En el corazón palpitante de la Iglesia, brilla con luz propia la congregación de las Hijas de Cristo Rey, un faro de fe y servicio que desde hace 150 años ha iluminado el camino de quienes buscan a Dios. Fundada por el venerable José Gras y Granollers, esta congregación se ha levantado como testimonio vivo de una entrega radical al Señor, manifestando en cada acción el carisma que les fue legado: proclamar el reinado de Cristo en todas las realidades humanas.
El carisma de las Hijas de Cristo Rey se traduce en una vida consagrada a la enseñanza, la evangelización y el servicio a los más necesitados. Siguiendo el ejemplo de su fundador, quien supo ver en la realeza de Cristo una fuente inagotable de amor y justicia, estas religiosas han hecho de cada aula, cada dispensario y cada obra de caridad un trono para JESUCRISTO. Su carisma es una antorcha encendida que ilumina, no solo con palabras, sino con gestos concretos de amor y entrega.
Tras un siglo y medio de fidelidad, las Hijas de Cristo Rey continúan respondiendo al llamado de su fundador con creatividad y valentía. Su historia no es solo una crónica de obras, sino un testimonio constante de que el amor de Cristo es capaz de transformar corazones y renovar el mundo. Celebrar sus 150 años es reconocer una trayectoria de fe vivida con coherencia, una misión que ha sabido adaptarse a los desafíos de cada época sin perder su esencia.
Hoy, al cumplirse esta efeméride, miramos con gratitud su historia y con esperanza su futuro. Que las Hijas de Cristo Rey sigan siendo signo de la realeza de Cristo en el mundo, recordando siempre las palabras de su fundador: «Que Cristo reine en nuestros corazones y en el corazón del mundo.»
Con el corazón lleno de alegría y gratitud, nos reunimos hoy para dar inicio a una celebración verdaderamente extraordinaria: el sesquicentenario —los 150 años— de la fundación del Instituto Religiosas Hijas de Cristo Rey.
Nos convoca un aniversario que no es solo un número, sino una historia viva. Una historia tejida con la fe, la entrega y el amor de muchas generaciones que han llevado adelante el sueño de un hombre que supo mirar más allá de su tiempo: el venerable José Gras y Granollers. Fue él quien, con mirada profética y corazón
encendido, fundó en 1876 la congregación de las Hijas de Cristo Rey. Lo hizo con una certeza que guió toda su vida: “Cristo debe reinar en los corazones, en las
familias y en la sociedad.” Estas palabras no eran para él una simple consigna espiritual. Eran un llamado urgente. Eran su forma de responder a un mundo
necesitado de luz, de verdad y de esperanza. Y ese anhelo de que Cristo reine fue tomando forma concreta en una misión: la educación, la evangelización, el servicio, el acompañamiento de los más pequeños, de los jóvenes y de las familias.

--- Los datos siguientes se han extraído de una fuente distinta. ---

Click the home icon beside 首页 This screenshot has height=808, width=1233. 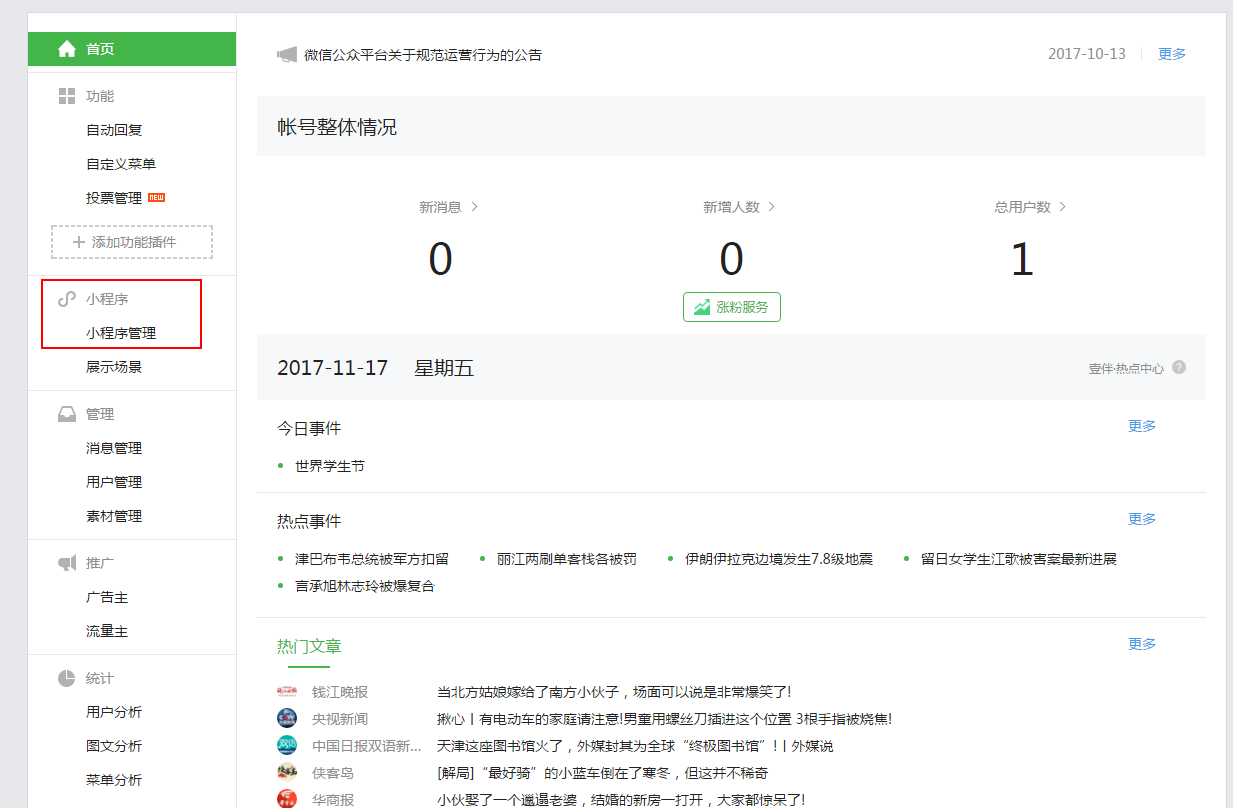click(67, 49)
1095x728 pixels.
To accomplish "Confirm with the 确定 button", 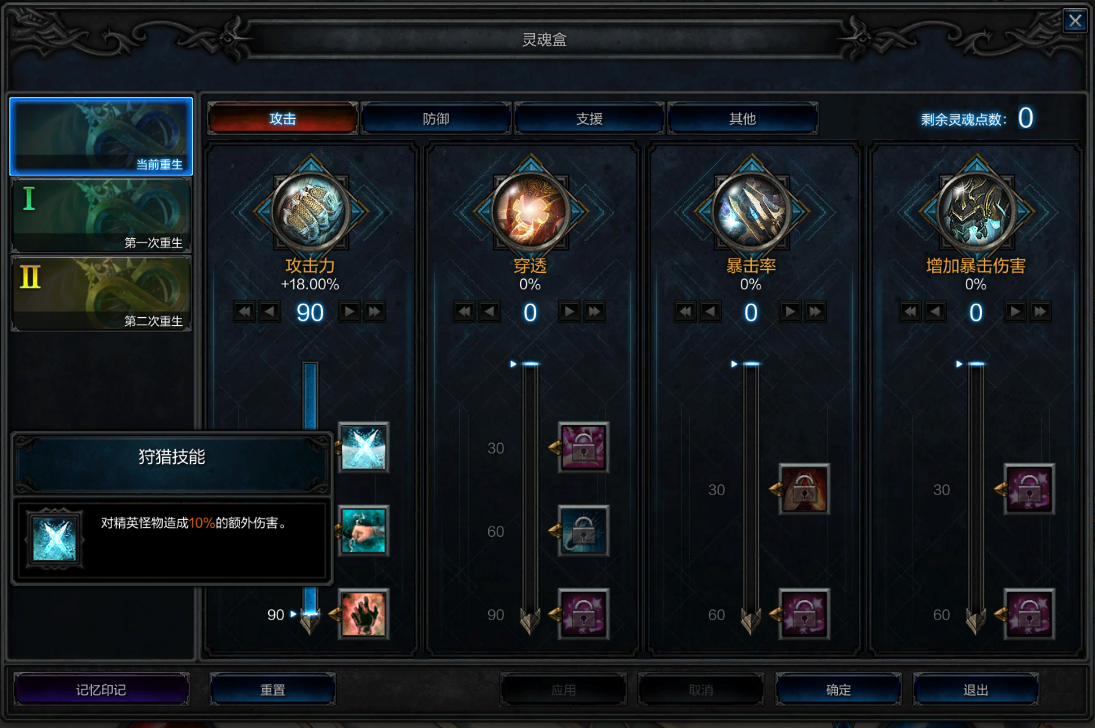I will click(x=838, y=690).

Durante estos 150 años, esa semilla sembradabpor José Gras ha germinado en múltiples rincones del mundo. Desde aulas silenciosas hasta patios alegres, desde comunidades religiosas hasta hogares sencillos, la presencia de las Hijas de Cristo Rey ha sido y sigue siendo una expresión palpable del amor de Dios.
Hoy es momento de hacer memoria agradecida. De reconocer el legado inmenso de quienes nos precedieron, de quienes dieron su vida —muchas veces en el anonimato— para que este carisma llegue hasta nosotros. Es también tiempo de celebrar el presente, con sus desafíos, sus búsquedas y sus logros. Y, sobre
todo, es tiempo de mirar hacia el futuro con esperanza, preguntándonos: ¿cómo seguir haciendo que Cristo reine en nuestro tiempo? ¿Cómo ser, hoy, testigos fieles del ideal de José Gras?
A lo largo de este año jubilar, viviremos momentos de encuentro, reflexión, celebración y compromiso. Cada actividad, cada gesto, cada oración será una manera de decir: gracias, Señor, por tanto bien recibido. Y también: sí, Señor, aquí estamos, dispuestos a seguir caminando contigo.
Queremos agradecer profundamente a todos los que hoy nos acompañan: autoridades, educadores, religiosas, exalumnos, estudiantes, familias, personal no docente, amigos de la comunidad. Todos, de alguna manera, son parte de esta historia. Porque este Instituto no se construye solo con muros y documentos, sino
con vínculos, con sueños compartidos, con fe vivida día a día.